AIM OF THE EXERCISE: Starting with the line that contains "Click the orange trash icon above the block" and going on through the end of the records, swap "orange" for "red" and write those lines out again with everything else unchanged. Leave the pictures out of your answer.
= = = = =
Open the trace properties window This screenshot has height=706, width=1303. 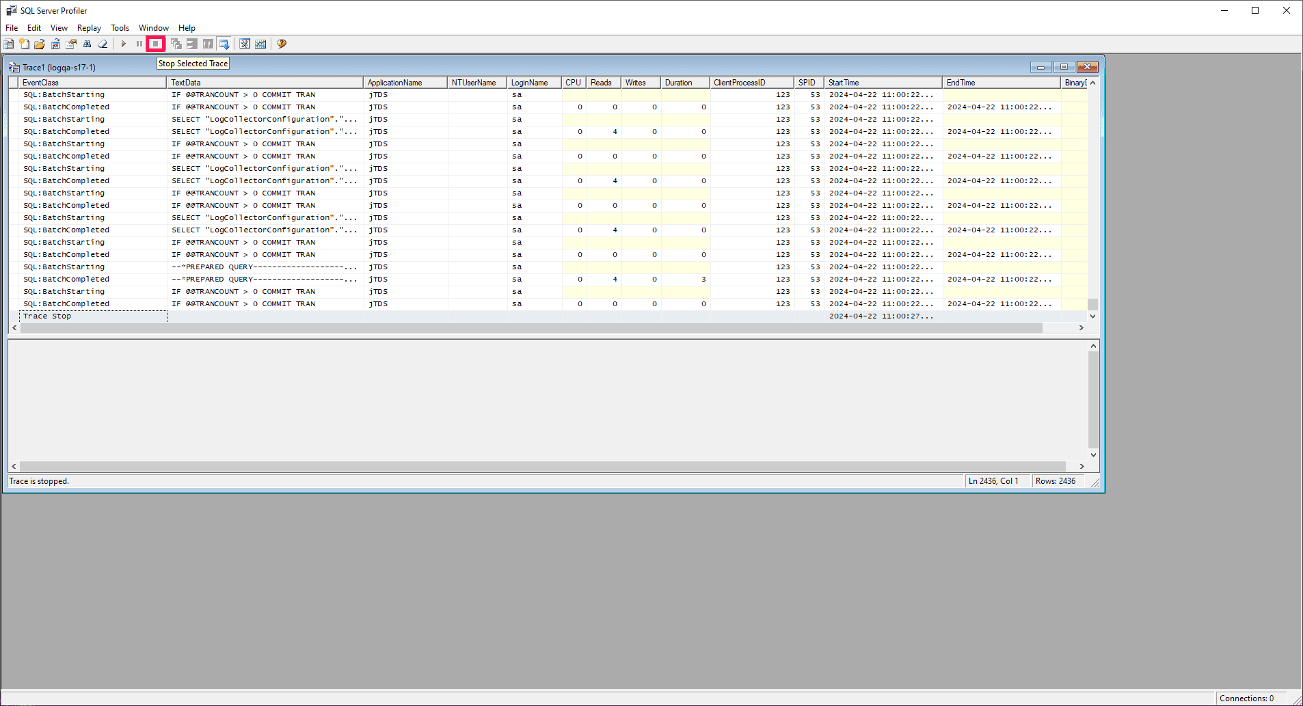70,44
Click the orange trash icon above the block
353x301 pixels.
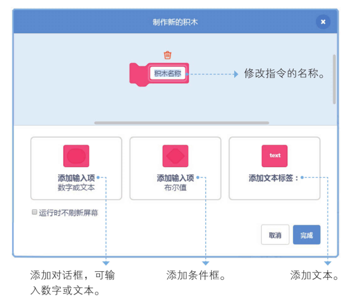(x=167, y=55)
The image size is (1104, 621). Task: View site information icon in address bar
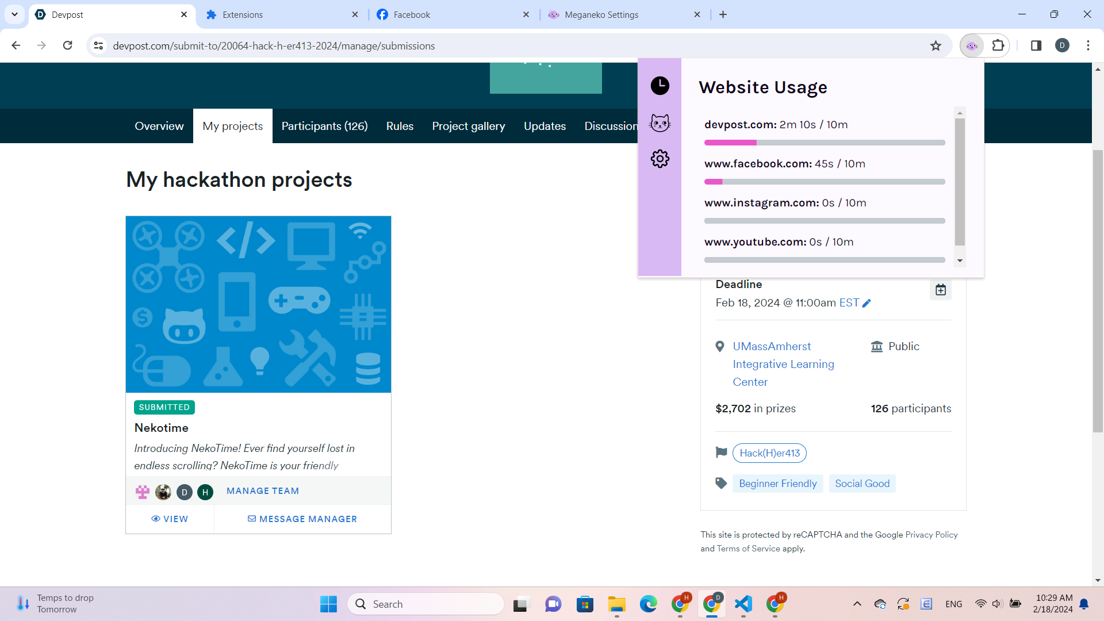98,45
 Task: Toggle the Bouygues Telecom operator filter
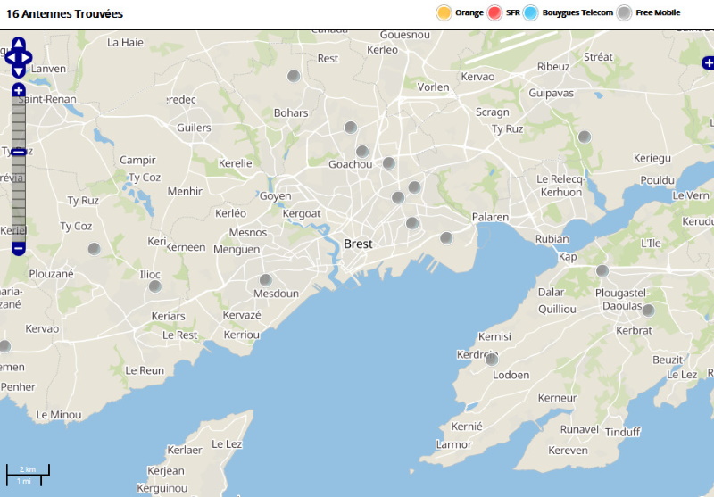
= = = = =
OUTPUT FOR THIS TASK:
Click the red trash icon above the block
353x301 pixels.
(x=167, y=55)
The image size is (1104, 621). Task: View site information icon in address bar
98,45
 Task: Toggle the Bouygues Telecom operator filter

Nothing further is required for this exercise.